Si nous l’avons fait, ce n’était pas par refus d’anticiper l’avenir ou par rejet d’une forme de planification des politiques publiques. En effet, les enjeux actuels, tout particulièrement les enjeux climatiques, appellent à s’extraire de la vision court-termiste d’un capitalisme productiviste qui place la recherche absolue du profit immédiat au-dessus de toute chose.
Non, si nous avons dénoncé la gestion pluriannuelle des dépenses publiques proposée ici, c’est parce qu’elle empêche justement de se projeter vers l’avenir et enferme les marges de manœuvre de l’État dans un carcan austéritaire, avec comme seule boussole la réduction des dépenses publiques. Nous connaissons déjà ce modèle passéiste : il est inopérant au regard des défis climatiques auxquels nous faisons face, mais aussi profondément injuste socialement, car il empêche un partage équitable des gains de productivité entre les Français, au profit d’un petit nombre de privilégiés qui n’ont cessé d’être favorisés pendant ce quinquennat.
Force est de constater que la commission mixte paritaire n’a pas œuvré à changer l’orientation de ce texte. Sans aucune considération pour la nécessité de réaliser des investissements d’avenir, la proposition de loi organique consacre un autosabotage des capacités d’intervention de l’État, pourtant indispensables à la transition écologique. Alors que la nouvelle donne de l’urgence climatique aurait pu nous inviter à définir de nouveaux indicateurs de l’action publique, on persiste ici à ne concevoir la richesse de la société qu’à travers le seul PIB.
Pire encore, la commission mixte paritaire est venue effacer les seules dispositions dignes d’intérêt figurant encore dans la proposition de loi organique, qui concernaient la transparence des comptes publics.
Elle l’a fait, d’abord, en supprimant la transparence sur l’identité des détenteurs de la dette française à hauteur d’au moins 2 %. Les Français devraient pourtant avoir le droit de savoir à qui ils versent chaque année des intérêts ; il faudrait aussi prévenir toute tentative de concentration des avoirs à des fins de pression politique.
Elle l’a fait, surtout, en reprenant la rédaction de l’Assemblée nationale pour l’article 12, qui vient déposséder les parlementaires du débat d’orientation des finances publiques au profit du HCFP. Nous ne pouvons cacher notre étonnement quant au soutien de la majorité sénatoriale à cette disposition, qui vient consacrer la supériorité d’une instance technocratique, non élue, sur le Gouvernement et le Parlement. À croire, mes chers collègues de la droite, que votre obsession commune pour la réduction des dépenses publiques prend le pas sur la démocratie parlementaire !

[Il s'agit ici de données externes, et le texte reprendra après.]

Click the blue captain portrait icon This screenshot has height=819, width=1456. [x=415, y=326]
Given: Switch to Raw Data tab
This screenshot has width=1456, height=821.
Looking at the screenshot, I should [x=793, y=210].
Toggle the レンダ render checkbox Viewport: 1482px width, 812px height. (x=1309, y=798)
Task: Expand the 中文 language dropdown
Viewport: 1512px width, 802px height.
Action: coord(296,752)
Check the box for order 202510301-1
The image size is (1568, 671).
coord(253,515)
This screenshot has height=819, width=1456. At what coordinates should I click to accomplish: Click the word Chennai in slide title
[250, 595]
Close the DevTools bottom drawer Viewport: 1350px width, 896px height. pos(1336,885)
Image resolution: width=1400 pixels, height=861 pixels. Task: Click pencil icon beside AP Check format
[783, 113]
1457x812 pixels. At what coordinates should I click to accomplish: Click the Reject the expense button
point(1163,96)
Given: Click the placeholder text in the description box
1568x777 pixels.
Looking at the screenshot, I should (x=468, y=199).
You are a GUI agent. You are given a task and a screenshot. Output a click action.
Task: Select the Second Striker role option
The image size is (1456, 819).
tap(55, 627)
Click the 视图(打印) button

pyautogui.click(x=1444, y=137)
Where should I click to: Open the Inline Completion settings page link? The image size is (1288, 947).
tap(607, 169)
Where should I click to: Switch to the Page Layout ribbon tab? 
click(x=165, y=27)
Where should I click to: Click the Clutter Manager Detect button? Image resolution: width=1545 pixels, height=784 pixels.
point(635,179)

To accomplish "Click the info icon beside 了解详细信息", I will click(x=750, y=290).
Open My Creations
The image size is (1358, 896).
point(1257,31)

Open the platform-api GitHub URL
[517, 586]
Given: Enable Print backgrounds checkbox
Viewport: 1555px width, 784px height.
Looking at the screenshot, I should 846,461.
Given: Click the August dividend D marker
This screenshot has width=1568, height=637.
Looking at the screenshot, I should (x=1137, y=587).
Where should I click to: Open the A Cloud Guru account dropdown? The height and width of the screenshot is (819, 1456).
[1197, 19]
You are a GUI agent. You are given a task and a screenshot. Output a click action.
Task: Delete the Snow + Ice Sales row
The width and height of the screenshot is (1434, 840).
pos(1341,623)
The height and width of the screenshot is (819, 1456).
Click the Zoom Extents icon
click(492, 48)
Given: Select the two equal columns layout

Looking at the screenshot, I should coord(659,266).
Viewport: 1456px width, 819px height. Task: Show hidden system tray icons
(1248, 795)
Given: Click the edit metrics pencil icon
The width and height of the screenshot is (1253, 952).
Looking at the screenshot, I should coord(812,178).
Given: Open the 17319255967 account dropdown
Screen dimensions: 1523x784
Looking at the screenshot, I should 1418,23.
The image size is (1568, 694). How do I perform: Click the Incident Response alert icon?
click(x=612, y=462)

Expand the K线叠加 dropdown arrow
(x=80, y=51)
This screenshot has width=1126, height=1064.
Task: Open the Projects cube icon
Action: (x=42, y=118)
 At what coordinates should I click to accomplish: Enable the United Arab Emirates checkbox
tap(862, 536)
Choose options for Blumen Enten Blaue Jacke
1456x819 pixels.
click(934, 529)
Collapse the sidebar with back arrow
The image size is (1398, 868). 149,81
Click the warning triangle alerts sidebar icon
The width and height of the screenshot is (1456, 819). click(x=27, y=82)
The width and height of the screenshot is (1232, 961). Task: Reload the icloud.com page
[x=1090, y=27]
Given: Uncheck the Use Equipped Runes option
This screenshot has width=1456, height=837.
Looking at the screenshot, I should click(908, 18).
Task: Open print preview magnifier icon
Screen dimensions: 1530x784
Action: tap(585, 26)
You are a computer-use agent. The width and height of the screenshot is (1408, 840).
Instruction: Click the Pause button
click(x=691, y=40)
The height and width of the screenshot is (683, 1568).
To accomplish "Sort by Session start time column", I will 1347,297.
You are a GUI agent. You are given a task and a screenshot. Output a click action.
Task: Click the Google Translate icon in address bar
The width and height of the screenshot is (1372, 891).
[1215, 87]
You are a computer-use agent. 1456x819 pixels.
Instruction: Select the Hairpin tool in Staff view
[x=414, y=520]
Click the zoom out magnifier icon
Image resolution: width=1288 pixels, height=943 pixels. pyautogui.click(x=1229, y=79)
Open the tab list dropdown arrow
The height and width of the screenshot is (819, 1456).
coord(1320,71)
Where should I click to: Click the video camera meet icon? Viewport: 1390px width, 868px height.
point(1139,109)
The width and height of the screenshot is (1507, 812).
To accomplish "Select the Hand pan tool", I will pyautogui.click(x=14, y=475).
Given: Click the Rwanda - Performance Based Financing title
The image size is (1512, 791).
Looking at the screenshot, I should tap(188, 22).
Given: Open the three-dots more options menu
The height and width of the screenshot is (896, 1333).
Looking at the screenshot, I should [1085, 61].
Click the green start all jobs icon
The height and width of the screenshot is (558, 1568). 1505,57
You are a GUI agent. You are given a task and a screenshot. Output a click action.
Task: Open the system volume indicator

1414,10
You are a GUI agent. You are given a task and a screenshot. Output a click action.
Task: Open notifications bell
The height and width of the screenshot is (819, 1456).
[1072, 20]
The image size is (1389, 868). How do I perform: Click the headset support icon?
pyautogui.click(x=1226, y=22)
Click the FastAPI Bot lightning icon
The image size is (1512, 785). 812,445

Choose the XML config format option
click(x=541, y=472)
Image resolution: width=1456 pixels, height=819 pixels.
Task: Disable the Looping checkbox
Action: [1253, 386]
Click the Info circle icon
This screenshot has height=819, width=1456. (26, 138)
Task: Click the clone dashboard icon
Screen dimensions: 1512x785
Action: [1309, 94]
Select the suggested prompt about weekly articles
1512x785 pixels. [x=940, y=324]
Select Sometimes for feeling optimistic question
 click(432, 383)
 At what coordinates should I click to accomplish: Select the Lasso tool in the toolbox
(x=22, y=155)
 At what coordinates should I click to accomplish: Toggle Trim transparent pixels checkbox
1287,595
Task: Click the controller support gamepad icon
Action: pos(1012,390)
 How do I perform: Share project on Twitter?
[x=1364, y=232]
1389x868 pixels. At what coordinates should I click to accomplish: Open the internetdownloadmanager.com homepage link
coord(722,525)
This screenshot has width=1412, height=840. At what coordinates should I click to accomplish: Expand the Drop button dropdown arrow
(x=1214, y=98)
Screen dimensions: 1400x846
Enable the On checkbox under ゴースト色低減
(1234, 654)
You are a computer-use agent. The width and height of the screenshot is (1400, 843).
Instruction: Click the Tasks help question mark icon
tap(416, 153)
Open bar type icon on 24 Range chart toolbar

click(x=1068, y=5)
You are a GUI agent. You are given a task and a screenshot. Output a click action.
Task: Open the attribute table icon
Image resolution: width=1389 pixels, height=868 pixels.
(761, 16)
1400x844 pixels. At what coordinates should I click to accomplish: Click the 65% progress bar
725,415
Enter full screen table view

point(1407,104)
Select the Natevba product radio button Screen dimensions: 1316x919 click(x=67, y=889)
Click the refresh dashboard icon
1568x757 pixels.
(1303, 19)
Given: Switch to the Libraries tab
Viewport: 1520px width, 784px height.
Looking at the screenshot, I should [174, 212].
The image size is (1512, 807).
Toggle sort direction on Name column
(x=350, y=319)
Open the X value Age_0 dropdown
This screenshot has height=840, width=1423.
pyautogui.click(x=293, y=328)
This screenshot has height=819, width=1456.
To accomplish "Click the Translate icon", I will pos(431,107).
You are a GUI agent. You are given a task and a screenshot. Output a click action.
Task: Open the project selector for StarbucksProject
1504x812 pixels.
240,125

Aucune leçon ne semble avoir été tirée du fait que c’est bien la hausse des dépenses publiques qui a permis de réduire l’ampleur de la crise économique et sociale déclenchée par l’épidémie de la covid-19. Les dépenses publiques sont cruciales pour réduire les inégalités, mais elles sont aussi l’outil principal pour anticiper l’avenir et le moteur de la transition écologique. Seulement, telle n’est pas votre priorité !
Le groupe Écologiste – Solidarité et Territoires pointe donc du doigt le risque démocratique que fait peser cette proposition de loi organique sur les moyens dont disposent les parlementaires pour examiner le budget de l’État. Il appelle à voter contre ce texte qui entérine l’impuissance des pouvoirs publics français à répondre aux défis sociaux et climatiques.
Nous ne prendrons donc pas part à ce joli consensus, qui semble ignorer les crises présentes et à venir, et nous plonge dans l’incapacité à relever les défis de demain.